Saturday, November 28, 2020

65. Numb

The young nurse who posted her before and after coronavirus work shift photos online was interviewed on television on the Friday Newshour; the word she used was “numb.” She and her colleagues are concerned for a public that doesn’t believe that the illness is serious, concerned for their patients—and moving forward on numb.

 

The specifics are bad: over 1700 health care workers have died; most nurses working with Covid-19 patients are not being tested unless symptomatic (while the country and economy finds enough money for continuous testing of pro and college athletes); and there are just not enough health care workers nationally to deal with the rising numbers of covid patients in hospitals and intensive care units. Over 80,000 hospitalized Americans at last count.

 

During my two weeks of splendid isolation in quarantine I sometimes felt embarrassed at my good fortune. I had plenty of food and water, a good roof and warm bed away from any possibility of my infecting others. I got a daily call from the medical folks, and each day that symptoms did not show up was a small triumph I would take with me on a nice hike to the lakeshore or up a mountain trail.  

 

And I’d sometimes think about the people of the Navajo Nation who have no place to quarantine or enough health care workers to look after them.
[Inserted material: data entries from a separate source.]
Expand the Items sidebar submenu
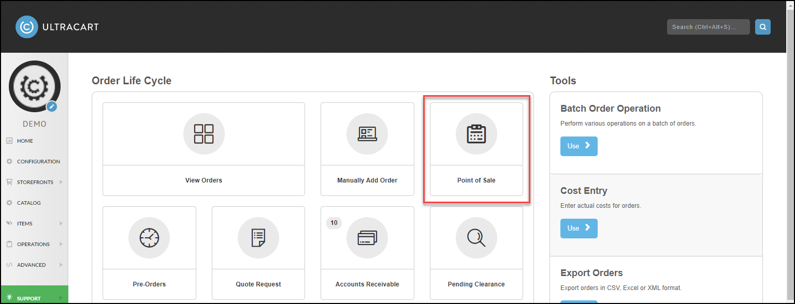The width and height of the screenshot is (795, 304). 61,223
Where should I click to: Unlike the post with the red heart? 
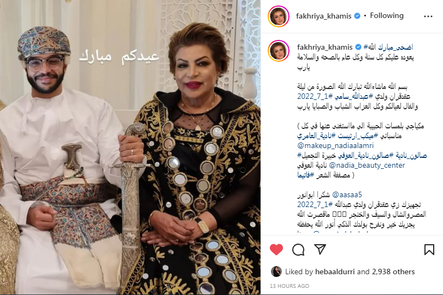click(x=276, y=250)
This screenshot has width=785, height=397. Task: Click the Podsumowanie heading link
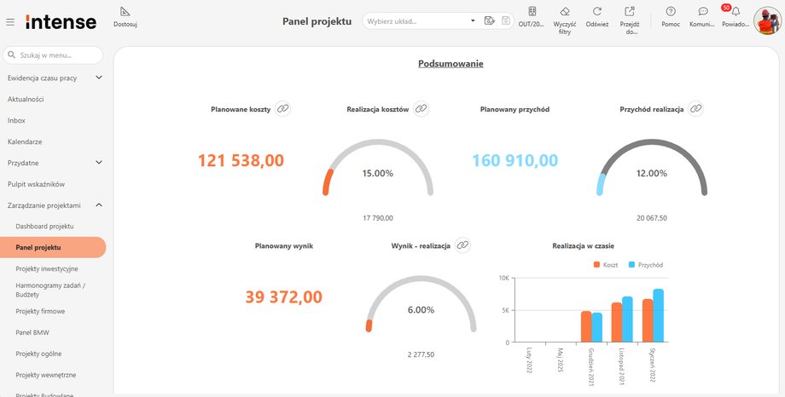point(451,64)
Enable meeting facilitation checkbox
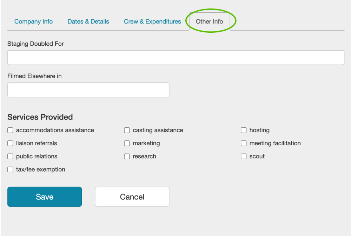 [x=244, y=143]
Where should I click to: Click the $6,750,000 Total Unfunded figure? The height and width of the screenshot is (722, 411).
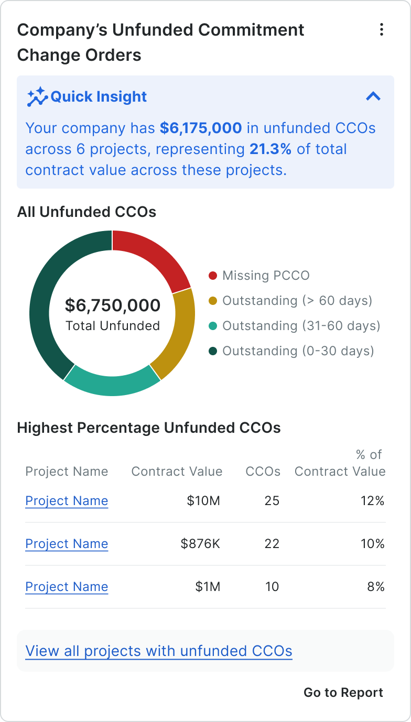click(113, 305)
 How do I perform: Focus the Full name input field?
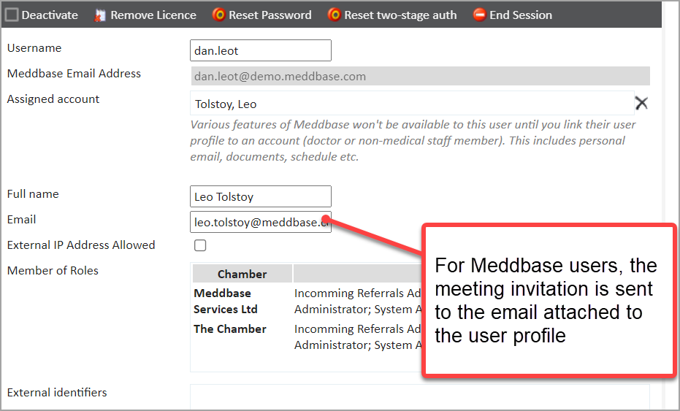click(260, 196)
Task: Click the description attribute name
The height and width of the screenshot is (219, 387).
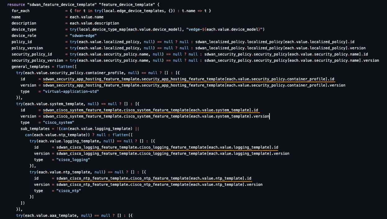Action: (24, 23)
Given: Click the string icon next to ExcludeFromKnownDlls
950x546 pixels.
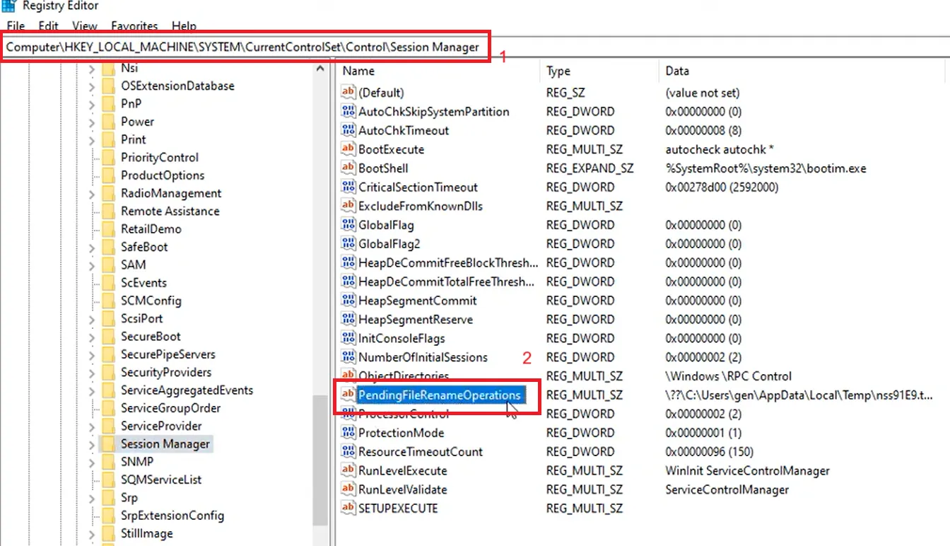Looking at the screenshot, I should 348,206.
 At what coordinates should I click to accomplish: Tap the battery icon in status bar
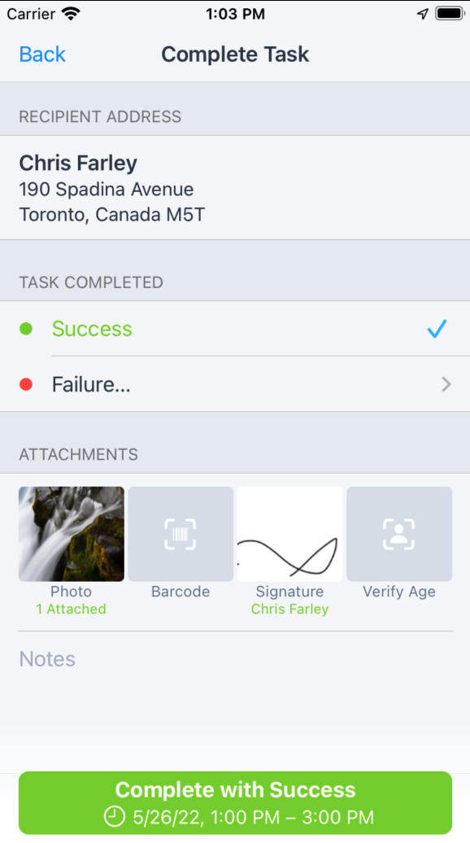tap(450, 14)
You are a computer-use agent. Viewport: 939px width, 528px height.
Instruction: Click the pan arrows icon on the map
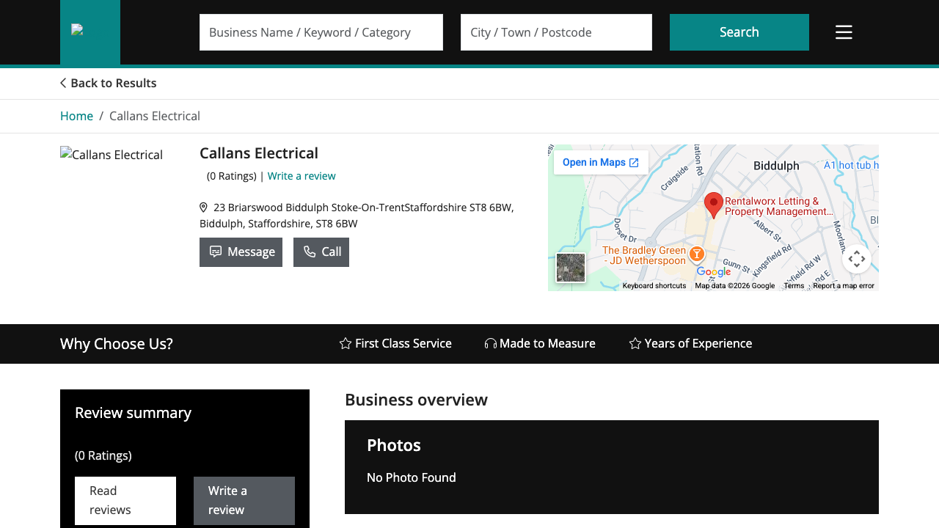click(x=856, y=258)
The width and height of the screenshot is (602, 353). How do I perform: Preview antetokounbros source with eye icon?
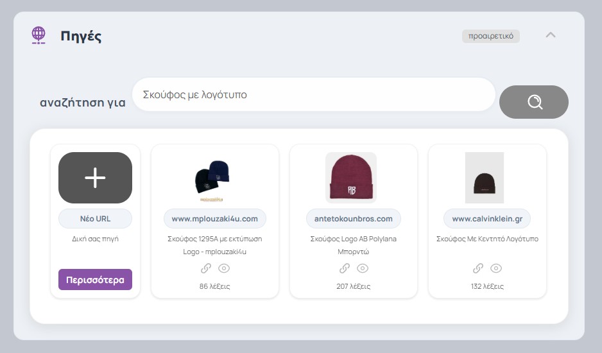(x=363, y=268)
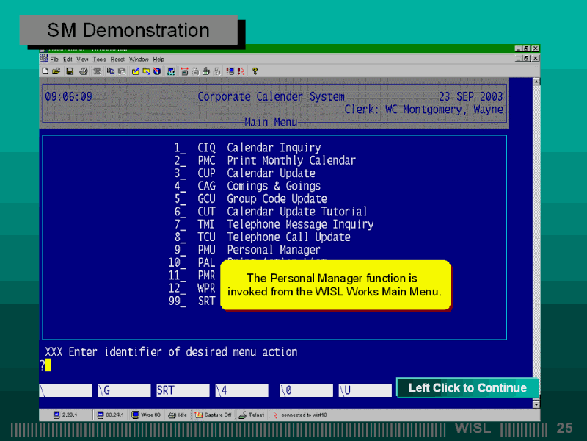Open the File menu
Screen dimensions: 587x441
point(54,60)
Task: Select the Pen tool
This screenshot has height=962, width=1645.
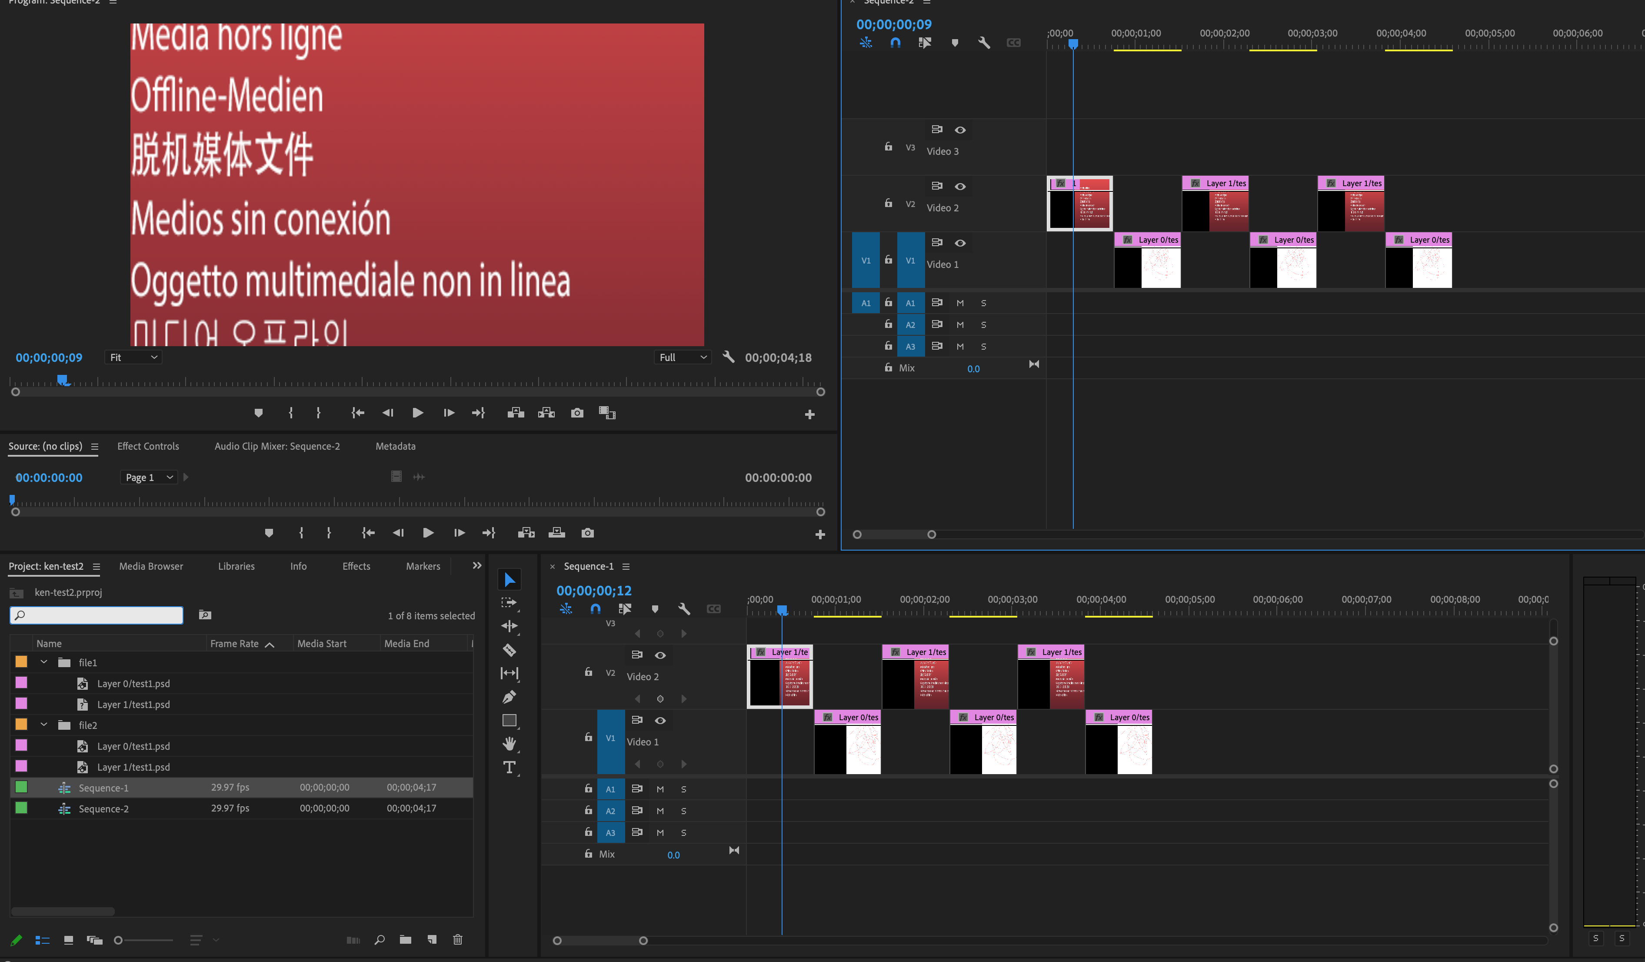Action: point(509,697)
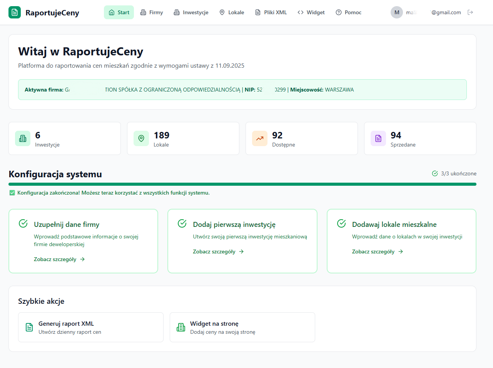
Task: Open the Pomoc help link
Action: point(348,12)
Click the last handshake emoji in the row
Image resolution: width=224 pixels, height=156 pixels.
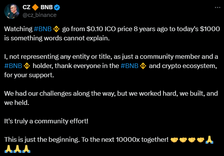[x=201, y=140]
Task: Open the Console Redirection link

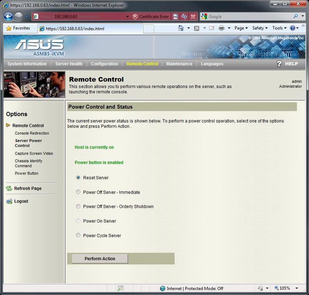Action: [x=32, y=133]
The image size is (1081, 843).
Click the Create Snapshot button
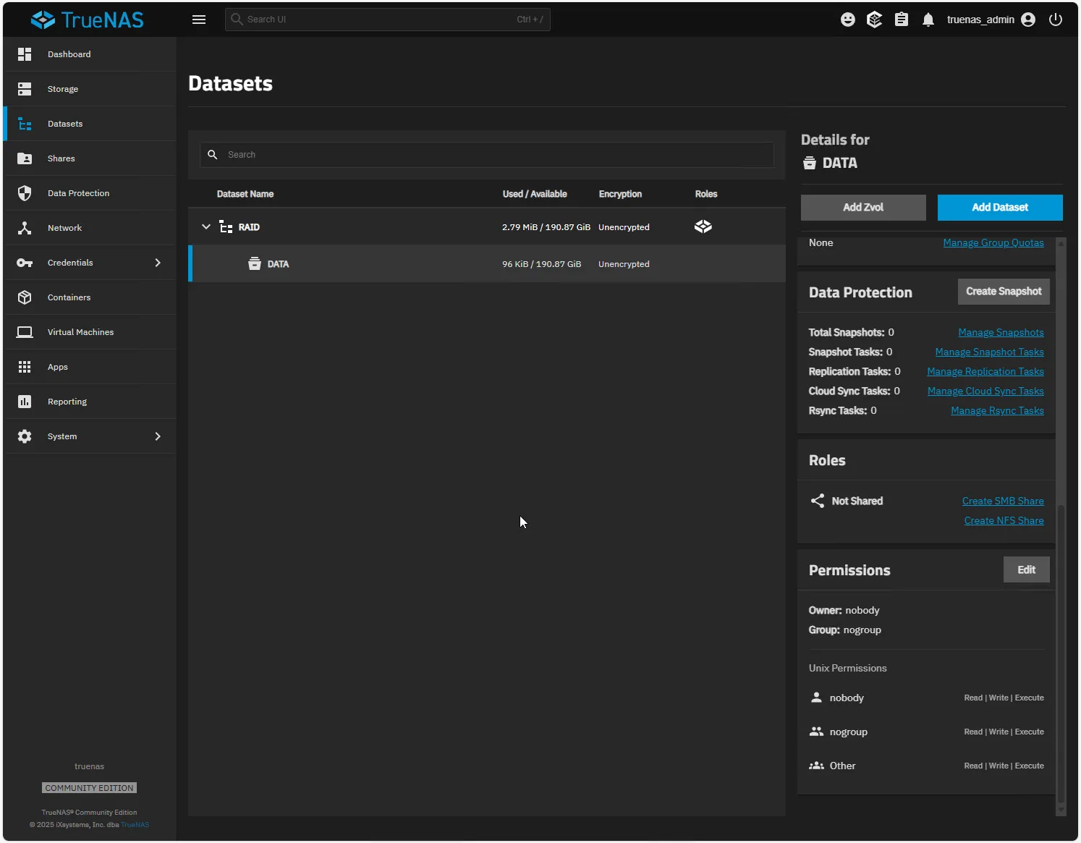pyautogui.click(x=1003, y=292)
Or the Indians in South Dakota who tried to quarantine themselves with roadblocks, and were overrun by a governor who doesn’t believe the disease is serious—not serious enough to postpone the Sturgis motorcycle rally or a presidential rally at Mt. Rushmore. And how many sicknesses and deaths rolled out across the country from those two events, my troubled mind asks.

 

I grow tired of these reports—tired maybe my response to anger without outlet, tired with this whole coronavirus event. I’ve grown tired of the election campaign as well, and the endless lawsuits by people who do not trust the election system and won’t listen to rebukes by state government officials and judges.

 

Our fatigue can only end with Covid-19’s retreat—it won’t be an easy or complete victory, but the hope is that this virus will at least join measles and the flu as rare and/or manageable. Meanwhile we plug on, tired, but knowing that health workers can’t afford tired, and must rely on numb.